Senior AI Performance And Efficiency Engineer

at Nvidia
USD 152,000-287,500 per year
SENIOR
✅ On-site

Used Tools & Technologies

Machine Learning LLM

Required Skills & Competences

Go @ 6 Python @ 6 GCP @ 3 TensorFlow @ 3 AWS @ 3 Azure @ 3 Bash @ 6 Communication @ 4 Debugging @ 4 PyTorch @ 3 CUDA @ 4 Cloud Computing @ 3 GPU @ 4 Deep Learning @ 3 AI @ 4 InfiniBand @ 3 Robotics @ 4 NCCL @ 4 HPC @ 4

Details

We are seeking a Senior AI/ML Performance and Efficiency Engineer, GPU Clusters at NVIDIA to join our AI Efficiency efforts. As an engineer you will play a pivotal role in enhancing efficiency for researchers by implementing improvements across the entire stack, collaborating with customers to identify and address infrastructure and application inefficiencies to enable scalable AI/ML research on GPU clusters.

Responsibilities

  • Collaborate closely with AI/ML researchers to make ML models more efficient, delivering productivity improvements and cost savings.
  • Build tools, frameworks, and apply ML techniques to detect and analyze efficiency bottlenecks and deliver productivity improvements for researchers.
  • Work with researchers on a variety of ML workloads across robotics, autonomous vehicles, large language models (LLMs), video, and more.
  • Collaborate across engineering organizations to deliver efficiency in hardware, software, and infrastructure usage.
  • Proactively monitor fleet-wide utilization patterns, analyze existing inefficiency patterns or discover new ones, and deliver scalable solutions.
  • Keep up to date with recent developments in AI/ML technologies, frameworks, and successful strategies and advocate for their integration.

Requirements

  • BS or equivalent background in Computer Science or related area (or equivalent experience).
  • Minimum 5+ years of experience designing and operating large-scale compute infrastructure.
  • Strong understanding of modern ML techniques and tools.
  • Experience investigating and resolving training and inference performance end-to-end.
  • Debugging and optimization experience with NSight Systems and NSight Compute.
  • Experience debugging large-scale distributed training using NCCL.
  • Proficiency in programming and scripting languages such as Python, Go, and Bash.
  • Familiarity with cloud computing platforms (e.g., AWS, GCP, Azure).
  • Experience with parallel computing frameworks and paradigms.
  • Dedication to ongoing learning and staying updated on AI/ML infrastructure technologies.
  • Excellent communication and collaboration skills.

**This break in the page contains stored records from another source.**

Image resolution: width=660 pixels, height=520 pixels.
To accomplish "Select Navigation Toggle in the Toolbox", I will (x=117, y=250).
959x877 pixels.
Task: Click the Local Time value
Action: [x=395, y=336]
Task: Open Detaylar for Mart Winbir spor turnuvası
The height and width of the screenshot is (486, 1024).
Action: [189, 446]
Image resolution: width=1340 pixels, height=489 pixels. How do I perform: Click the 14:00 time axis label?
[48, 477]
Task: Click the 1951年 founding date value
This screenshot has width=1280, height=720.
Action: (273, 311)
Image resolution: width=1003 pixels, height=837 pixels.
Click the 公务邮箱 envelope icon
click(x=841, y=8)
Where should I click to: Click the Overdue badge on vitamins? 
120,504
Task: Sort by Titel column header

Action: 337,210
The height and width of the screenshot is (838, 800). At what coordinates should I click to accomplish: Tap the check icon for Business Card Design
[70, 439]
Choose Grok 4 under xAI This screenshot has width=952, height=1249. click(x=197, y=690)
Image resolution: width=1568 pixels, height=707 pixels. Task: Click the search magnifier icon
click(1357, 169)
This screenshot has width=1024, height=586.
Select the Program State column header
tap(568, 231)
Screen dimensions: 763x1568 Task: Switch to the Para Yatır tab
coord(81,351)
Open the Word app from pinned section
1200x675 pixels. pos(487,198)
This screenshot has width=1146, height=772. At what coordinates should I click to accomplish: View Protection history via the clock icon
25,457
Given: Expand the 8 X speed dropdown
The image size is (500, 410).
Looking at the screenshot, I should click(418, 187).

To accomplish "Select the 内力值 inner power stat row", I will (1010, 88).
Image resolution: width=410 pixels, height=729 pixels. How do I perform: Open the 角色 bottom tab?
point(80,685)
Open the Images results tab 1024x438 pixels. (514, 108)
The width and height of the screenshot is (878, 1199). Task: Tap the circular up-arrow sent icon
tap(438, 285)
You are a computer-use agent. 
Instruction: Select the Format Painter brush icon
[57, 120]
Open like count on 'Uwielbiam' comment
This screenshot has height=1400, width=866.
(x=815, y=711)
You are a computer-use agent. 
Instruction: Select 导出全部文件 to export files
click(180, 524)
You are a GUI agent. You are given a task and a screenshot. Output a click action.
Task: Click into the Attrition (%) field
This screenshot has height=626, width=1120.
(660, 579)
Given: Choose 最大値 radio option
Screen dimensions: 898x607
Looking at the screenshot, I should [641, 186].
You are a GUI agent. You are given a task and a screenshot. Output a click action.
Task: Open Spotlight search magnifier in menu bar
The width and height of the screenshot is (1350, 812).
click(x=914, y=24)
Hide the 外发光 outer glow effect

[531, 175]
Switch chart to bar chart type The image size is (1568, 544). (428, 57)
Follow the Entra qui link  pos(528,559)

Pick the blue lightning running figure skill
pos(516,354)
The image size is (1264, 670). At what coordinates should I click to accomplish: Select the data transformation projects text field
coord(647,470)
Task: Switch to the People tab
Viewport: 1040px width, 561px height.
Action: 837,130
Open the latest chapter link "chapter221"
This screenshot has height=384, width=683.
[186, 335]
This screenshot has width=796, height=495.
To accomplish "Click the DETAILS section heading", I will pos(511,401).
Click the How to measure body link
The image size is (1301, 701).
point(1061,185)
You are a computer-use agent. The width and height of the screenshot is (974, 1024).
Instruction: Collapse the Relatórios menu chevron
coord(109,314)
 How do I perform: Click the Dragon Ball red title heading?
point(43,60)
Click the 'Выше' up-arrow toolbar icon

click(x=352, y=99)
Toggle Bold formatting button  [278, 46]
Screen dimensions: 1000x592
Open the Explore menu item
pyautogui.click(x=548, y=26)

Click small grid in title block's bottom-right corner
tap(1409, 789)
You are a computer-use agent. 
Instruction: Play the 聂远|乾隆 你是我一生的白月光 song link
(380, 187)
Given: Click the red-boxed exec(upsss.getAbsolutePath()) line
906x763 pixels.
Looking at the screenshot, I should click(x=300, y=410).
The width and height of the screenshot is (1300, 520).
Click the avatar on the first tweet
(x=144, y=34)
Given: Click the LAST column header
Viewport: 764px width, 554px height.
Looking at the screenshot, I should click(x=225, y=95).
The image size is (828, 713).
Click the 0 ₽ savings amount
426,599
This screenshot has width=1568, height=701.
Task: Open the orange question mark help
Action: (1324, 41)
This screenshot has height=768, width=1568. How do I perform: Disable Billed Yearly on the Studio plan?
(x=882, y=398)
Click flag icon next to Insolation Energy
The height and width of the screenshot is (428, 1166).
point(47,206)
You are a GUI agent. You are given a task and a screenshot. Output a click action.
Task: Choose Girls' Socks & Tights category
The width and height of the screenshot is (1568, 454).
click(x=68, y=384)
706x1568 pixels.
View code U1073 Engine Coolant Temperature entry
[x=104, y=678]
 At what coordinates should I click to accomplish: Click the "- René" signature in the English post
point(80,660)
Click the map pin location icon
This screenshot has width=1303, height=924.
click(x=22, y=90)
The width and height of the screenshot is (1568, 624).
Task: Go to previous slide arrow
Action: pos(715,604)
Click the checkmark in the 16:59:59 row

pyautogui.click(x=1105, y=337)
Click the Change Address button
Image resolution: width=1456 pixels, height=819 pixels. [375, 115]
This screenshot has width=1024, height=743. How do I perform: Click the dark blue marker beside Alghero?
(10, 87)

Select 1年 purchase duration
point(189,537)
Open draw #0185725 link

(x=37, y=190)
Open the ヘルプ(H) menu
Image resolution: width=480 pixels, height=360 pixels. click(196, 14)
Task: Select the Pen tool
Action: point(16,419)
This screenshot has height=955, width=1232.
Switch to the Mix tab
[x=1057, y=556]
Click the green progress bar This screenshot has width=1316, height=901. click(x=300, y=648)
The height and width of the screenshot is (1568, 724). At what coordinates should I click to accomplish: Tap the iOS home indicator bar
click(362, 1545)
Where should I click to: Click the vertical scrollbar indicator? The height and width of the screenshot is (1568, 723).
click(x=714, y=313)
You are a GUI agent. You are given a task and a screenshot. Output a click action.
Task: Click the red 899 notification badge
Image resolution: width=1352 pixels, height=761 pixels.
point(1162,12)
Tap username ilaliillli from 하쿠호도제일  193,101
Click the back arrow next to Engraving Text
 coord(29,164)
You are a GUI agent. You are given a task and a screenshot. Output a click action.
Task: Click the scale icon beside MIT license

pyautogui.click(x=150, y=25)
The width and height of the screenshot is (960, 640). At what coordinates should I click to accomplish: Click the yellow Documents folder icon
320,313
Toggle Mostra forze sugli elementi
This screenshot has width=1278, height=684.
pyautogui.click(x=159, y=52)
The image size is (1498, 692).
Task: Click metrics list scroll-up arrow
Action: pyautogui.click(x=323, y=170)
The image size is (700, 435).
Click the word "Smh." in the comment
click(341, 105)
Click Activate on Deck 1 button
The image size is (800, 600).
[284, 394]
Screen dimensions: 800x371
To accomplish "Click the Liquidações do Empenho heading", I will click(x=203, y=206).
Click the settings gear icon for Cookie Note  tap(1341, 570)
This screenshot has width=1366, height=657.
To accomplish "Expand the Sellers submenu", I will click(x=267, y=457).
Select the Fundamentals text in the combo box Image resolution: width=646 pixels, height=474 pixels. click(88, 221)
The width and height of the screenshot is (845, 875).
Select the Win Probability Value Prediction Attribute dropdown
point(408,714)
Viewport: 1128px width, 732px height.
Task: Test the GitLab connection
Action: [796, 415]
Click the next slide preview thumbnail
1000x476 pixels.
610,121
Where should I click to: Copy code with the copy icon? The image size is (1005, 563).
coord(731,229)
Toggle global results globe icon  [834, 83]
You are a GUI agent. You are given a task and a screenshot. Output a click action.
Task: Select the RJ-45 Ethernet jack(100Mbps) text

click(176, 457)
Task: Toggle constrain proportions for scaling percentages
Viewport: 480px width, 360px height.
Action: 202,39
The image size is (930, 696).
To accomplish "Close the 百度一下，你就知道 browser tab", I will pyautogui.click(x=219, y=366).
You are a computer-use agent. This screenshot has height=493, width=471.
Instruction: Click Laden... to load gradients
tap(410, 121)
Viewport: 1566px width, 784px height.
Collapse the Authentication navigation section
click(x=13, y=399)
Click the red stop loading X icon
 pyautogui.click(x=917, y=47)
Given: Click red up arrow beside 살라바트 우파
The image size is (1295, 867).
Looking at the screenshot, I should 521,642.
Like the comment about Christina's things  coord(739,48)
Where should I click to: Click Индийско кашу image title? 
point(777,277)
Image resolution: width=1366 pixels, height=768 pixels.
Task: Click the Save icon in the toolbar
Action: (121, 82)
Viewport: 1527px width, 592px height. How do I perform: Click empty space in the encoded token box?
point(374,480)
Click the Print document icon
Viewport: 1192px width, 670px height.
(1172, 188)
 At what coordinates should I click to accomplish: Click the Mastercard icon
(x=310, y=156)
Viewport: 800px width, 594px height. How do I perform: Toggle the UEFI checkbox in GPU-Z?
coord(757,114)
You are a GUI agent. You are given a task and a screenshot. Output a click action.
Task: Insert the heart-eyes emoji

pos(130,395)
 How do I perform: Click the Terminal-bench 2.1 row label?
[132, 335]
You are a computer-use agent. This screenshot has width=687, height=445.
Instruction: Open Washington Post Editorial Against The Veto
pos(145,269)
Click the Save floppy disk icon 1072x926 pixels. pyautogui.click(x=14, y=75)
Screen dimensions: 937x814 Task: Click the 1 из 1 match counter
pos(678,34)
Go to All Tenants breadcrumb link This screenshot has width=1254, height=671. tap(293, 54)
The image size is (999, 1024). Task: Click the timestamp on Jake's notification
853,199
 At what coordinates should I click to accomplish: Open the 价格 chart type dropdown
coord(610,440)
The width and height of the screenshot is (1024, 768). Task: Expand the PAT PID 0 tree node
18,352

Ways to stand out / Preferred

  • Background with NVIDIA GPUs and CUDA programming.
  • Experience with NCCL and MLPerf benchmarking.
  • Familiarity with InfiniBand (IBOP) and RDMA.
  • Understanding of fast, distributed storage systems like Lustre and GPFS for AI/HPC workloads.
  • Familiarity with deep learning frameworks such as PyTorch and TensorFlow.

Compensation & Benefits

  • Base salary ranges (location, level, and experience dependent):
    • Level 3: 152,000 USD - 241,500 USD
    • Level 4: 184,000 USD - 287,500 USD
  • Eligible for equity and a comprehensive benefits package. Link to benefits: https://www.nvidia.com/en-us/benefits/

Other

  • Applications accepted at least until March 23, 2026.
  • NVIDIA uses AI tools in its recruiting processes.
  • NVIDIA is an equal opportunity employer and committed to fostering a diverse work environment.